§ **Text**:
Segment Open

Clothes maketh the man……and the woman

It’s pretty much a sure thing that Tuesday’s headlines here in France will focus on the garb the country’s first lady, Carla Bruni-Sarkozy will be togged up in when she steps off the Eurostar to be greeted by HRH in London. She’s bound to stun and surprise, and the contrast between ancient and modern – to put it rather unkindly – will be there for everyone to see.

But amazingly just for a day the possible dress sense of the former top model and renowned clotheshorse has been shunted from the front pages by the sartorial statements being made by a rising French star of the sporting world – the swimmer Alain Bernard.

The 24-year-old broke three world records and won two gold medals all in the space of three days at the European swimming championships in Eindhoven, the Netherlands last week.

But while his spectacular performance in the pool was making waves in the French media, the swimming world was getting its knickers in a twist over what he was wearing – an all-in-one, state-of-the-art Speedo swim suit.

Now while some will raise their hands in horror because Speedos are apparently back big time, others will breathe a sigh of relief that they’re not quite the 80s fashion victims they perhaps thought they were. But let’s face it these are not really Speedos as we know and love them.

Instead, according to the company’s own self-fulfilling hype, the new little number boasts “stabilising supports to maintain body position, panels to give a streamlined shape and decrease drag, and a strong, light fabric to reduce muscle oscillation and skin vibration.”

In other words squeeze a high-performance athlete into the all-in-one Speedo LZR Racer, and hey-presto, world records will tumble. And so they have – six times in the space of just a month.

Segment Closed

[Data entries]
Segment Open

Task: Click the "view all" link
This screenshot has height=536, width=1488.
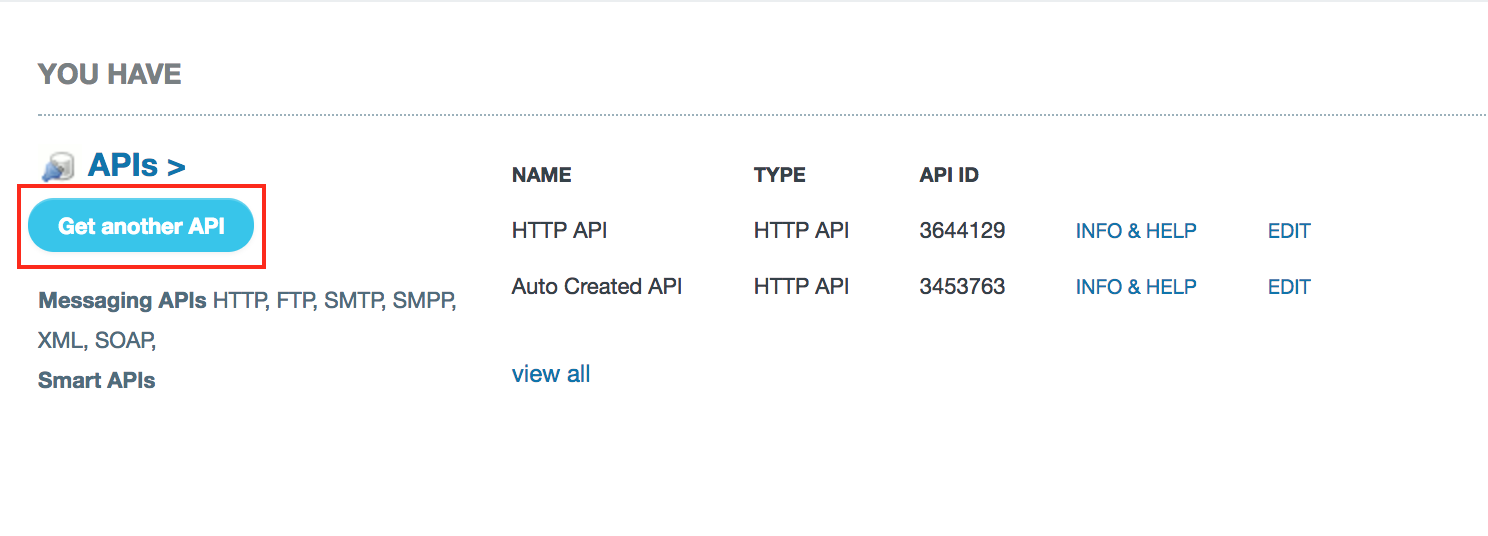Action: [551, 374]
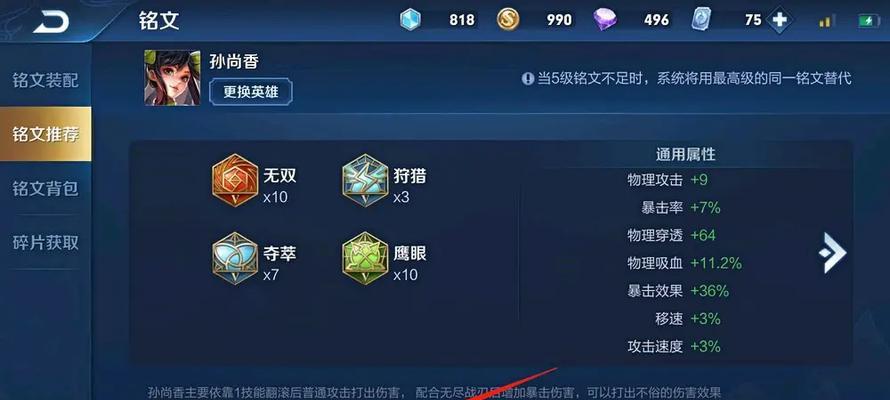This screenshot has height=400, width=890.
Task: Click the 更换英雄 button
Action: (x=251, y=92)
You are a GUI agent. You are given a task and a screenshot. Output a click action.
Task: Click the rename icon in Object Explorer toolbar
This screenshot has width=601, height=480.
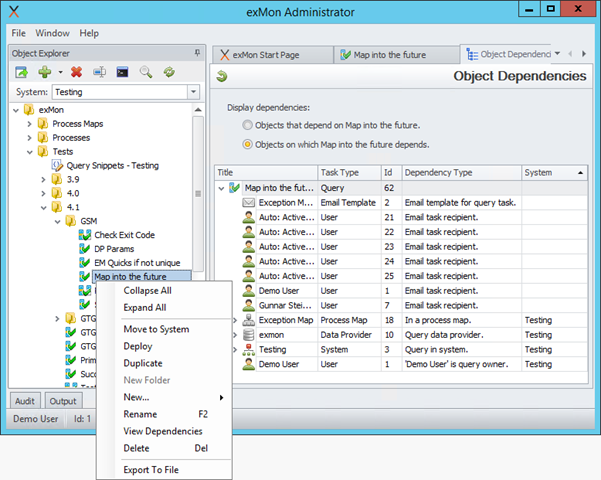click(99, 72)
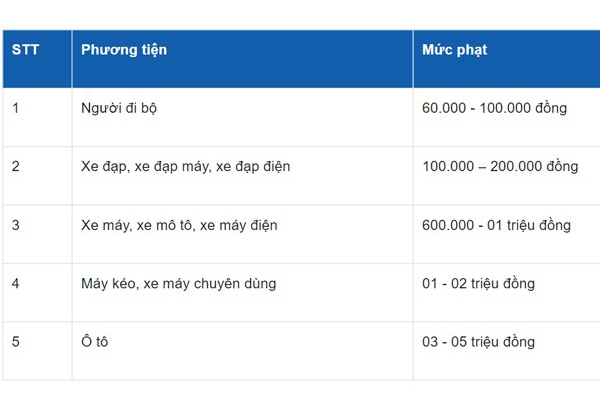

Segment Closed

§ **To do**:
**a)** Reproduce the article on the Speedo swimsuit from "The 24-year-old broke" up to and including "and love them.".
**b)** Answer these questions using the article on the Speedo swimsuit:
(i) How old is Alain Bernard?
(ii) Where were the European swimming championships held?
(iii) How many times have world records fallen in the space of a month?
**c)** Decide whether each statement agrees with the article on the Speedo swimsuit. Answer yes or no, and quote the words that decide it.
(i) Carla Bruni-Sarkozy is expected to arrive in London by Eurostar.
(ii) Alain Bernard won three gold medals at the championships.
(iii) The Speedo LZR Racer is made of a heavy fabric.

§ **Replies**:
**a)**
The 24-year-old broke three world records and won two gold medals all in the space of three days at the European swimming championships in Eindhoven, the Netherlands last week.

But while his spectacular performance in the pool was making waves in the French media, the swimming world was getting its knickers in a twist over what he was wearing – an all-in-one, state-of-the-art Speedo swim suit.

Now while some will raise their hands in horror because Speedos are apparently back big time, others will breathe a sigh of relief that they’re not quite the 80s fashion victims they perhaps thought they were. But let’s face it these are not really Speedos as we know and love them.

**b)**
(i) He is 24 years old.
(ii) They were held in Eindhoven, the Netherlands.
(iii) World records have fallen six times.

**c)**
(i) Yes: "when she steps off the Eurostar to be greeted by HRH in London"
(ii) No: "broke three world records and won two gold medals"
(iii) No: "a strong, light fabric to reduce muscle oscillation and skin vibration"